WRITTEN INSTRUCTION 1 :: List every school or college that the Jan Turner text below says Turner attended.
WRITTEN INSTRUCTION 2 :: Carry on the Jan Turner text below, picking up after its last sentence about the trekking agent's interest.

DOCUMENT PASSAGE ::
* * * * * * * * *

Himalayan Pioneer

Jan Turner

Every event I created in Nepal was inspired by the ideas and efforts of the people that I met there and especially by the incredible spirit of the Nepalese people.

A Little About Me

I was born in Bermuda in 1957 and moved to England in 1966. After attending Wymondham College as a boarder for seven years up to 1975, I was accepted to do a foundation course in Art and Design at Great Yarmouth college of Arts and Technology. After Yarmouth I went on to study Fine Art Painting at St Martins where I studied for 3 years and attained a first class Honours Degree in Fine Art Painting. I was then accepted on the MA course of Fine Art Painting at the Royal College of Art where I studied for a further 3 years.

Events in Nepal

I first went to Nepal in 1981 between studying at St Martins and the Royal College of Art. I was travelling around Asia painting and 'accidently' ended up in Nepal whilst waiting to fly home from Delhi. It was love at first sight. Whilst at the royal College I made two more trips to Nepal ostensibly to paint. This got me thinking that when my grant ran out I would have to find another way to return to Nepal. That was where the idea of organising sporting events came from. And the rest, as they say, is history.

If you have participated in any of my events and have photos of yourself doing the event I will happily include them on this site with a full credit.

Everest Marathon

The Everest Marathon was conceived by Tony Hunt and I in late 1984 when, inspired Band Aid and The London Marathon, we decided to organise the highest marathon in the World to raise money for Nepalese charities.
In November 1985 we went on a reccy and held an impromptu half marathon from Namche Bazar to Tengboche and back. A small number of tourists took it on board and the idea was confirmed to us as a good one.
On returning to England I advertised for participants and recieved 35 interested enquiries. A trekking agent (Bufo Ventures) also showed an interest in organising the logistics.

* * * * * * * * *

DATASET CONTENT ::
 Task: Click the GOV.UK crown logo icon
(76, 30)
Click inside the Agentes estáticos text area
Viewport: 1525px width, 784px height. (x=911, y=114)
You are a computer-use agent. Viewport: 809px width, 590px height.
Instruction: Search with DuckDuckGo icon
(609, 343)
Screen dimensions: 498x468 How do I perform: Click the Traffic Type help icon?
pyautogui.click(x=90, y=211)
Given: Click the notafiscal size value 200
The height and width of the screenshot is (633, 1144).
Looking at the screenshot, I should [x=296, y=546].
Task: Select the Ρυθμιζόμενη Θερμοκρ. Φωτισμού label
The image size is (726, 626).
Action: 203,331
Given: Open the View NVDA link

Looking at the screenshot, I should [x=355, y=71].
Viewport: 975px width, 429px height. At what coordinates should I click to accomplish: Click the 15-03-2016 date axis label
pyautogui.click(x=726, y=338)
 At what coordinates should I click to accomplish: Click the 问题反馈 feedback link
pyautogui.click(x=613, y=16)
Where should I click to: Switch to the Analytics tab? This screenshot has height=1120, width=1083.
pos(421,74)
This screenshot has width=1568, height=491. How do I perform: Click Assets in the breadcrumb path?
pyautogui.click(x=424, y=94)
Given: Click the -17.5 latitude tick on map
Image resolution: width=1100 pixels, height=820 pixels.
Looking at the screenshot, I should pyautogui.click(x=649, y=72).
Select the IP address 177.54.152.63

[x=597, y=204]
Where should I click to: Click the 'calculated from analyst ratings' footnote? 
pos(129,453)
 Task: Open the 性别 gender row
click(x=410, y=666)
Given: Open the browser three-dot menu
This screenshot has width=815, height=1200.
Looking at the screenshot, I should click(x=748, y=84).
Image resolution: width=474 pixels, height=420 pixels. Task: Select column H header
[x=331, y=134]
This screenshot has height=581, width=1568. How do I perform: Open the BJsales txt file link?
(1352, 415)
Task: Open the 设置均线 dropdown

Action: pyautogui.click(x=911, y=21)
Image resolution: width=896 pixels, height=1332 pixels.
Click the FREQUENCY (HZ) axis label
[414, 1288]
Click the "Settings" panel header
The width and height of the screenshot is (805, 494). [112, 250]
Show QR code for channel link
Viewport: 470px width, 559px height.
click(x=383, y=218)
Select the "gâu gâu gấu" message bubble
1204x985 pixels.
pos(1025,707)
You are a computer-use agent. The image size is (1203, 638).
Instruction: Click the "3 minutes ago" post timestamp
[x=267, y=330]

* * * * * * * * *

EXERCISE ANSWER 1 ::
Wymondham College
Great Yarmouth college of Arts and Technology
St Martins
Royal College of Art

EXERCISE ANSWER 2 ::
It wasn't until the press started to run scare stories saying the idea was mad and people would die that people sent their money to participate. The Daily Telegraph wrote a ludicrous half page article entitled "Marathon Madness on Mountain" .
At one point there were two versions of the event. It is now known as the Tenzing Hillary Everest Marathon.

Annapurna Triathlon

This iconic race was Nepal's first Triathlon. It was conceived by me and organised with the help of Jane King and John Williams and a lot of enthusiasm from Andy Brown, Ian Willox and Bernie Shrooesbri.
It took place in Pokhara, using the trekking paths around lake Phewa Tal and the lake itself for the swim.
We organised it for 3 years before before Ramesh Bhattachan took the reins and produced a first class event for the next 4 years.

Kathmandu Marathon

On the 30th of January 1993 saw the first official Kathmandu Marathon. I was asked by the Nepalese Government to create an international event, which I organised for two years with Ajay and Sam Simha
It took a year to organise. The main difficulty was the traffic which the government was not prepared to stop. The course was designed by me and measured by Hugh Jones from the Association of International Marathons.
I was the race director and was told that I could not participate.... I actually had to wear a suit for the duration of the event which for me was infinitely more testing.
It was not until the political turmoil in Nepal settled down that it resumed and is now well established under a different organisation.

Annapurna 100

On October 31st 1995 Sir Ian Botham, World renowned cricketer, started a new 100k race - one of the most difficult 100k races in the World.
I first thought up this event in Dec 1983 when I was rushing back to Pokhara from Tatopani, in a pair of Doc Martens shoes, with a back pack.
I designed the original course, Tony Hunt measured it, Ramesh Bhattachan rationalised it. With the support of Sir Ian Botham and Nike UK
Twelve local runners proved that a run from Pokhara to Poon Hill and back was possible in less than 12 hours. The route normally would take an average trekker 5 days.
The winner took 11 hours 55 minutes and 55 seconds I directed the first four races before Richard Ball took it on and turned it into an internationally acclaimed event.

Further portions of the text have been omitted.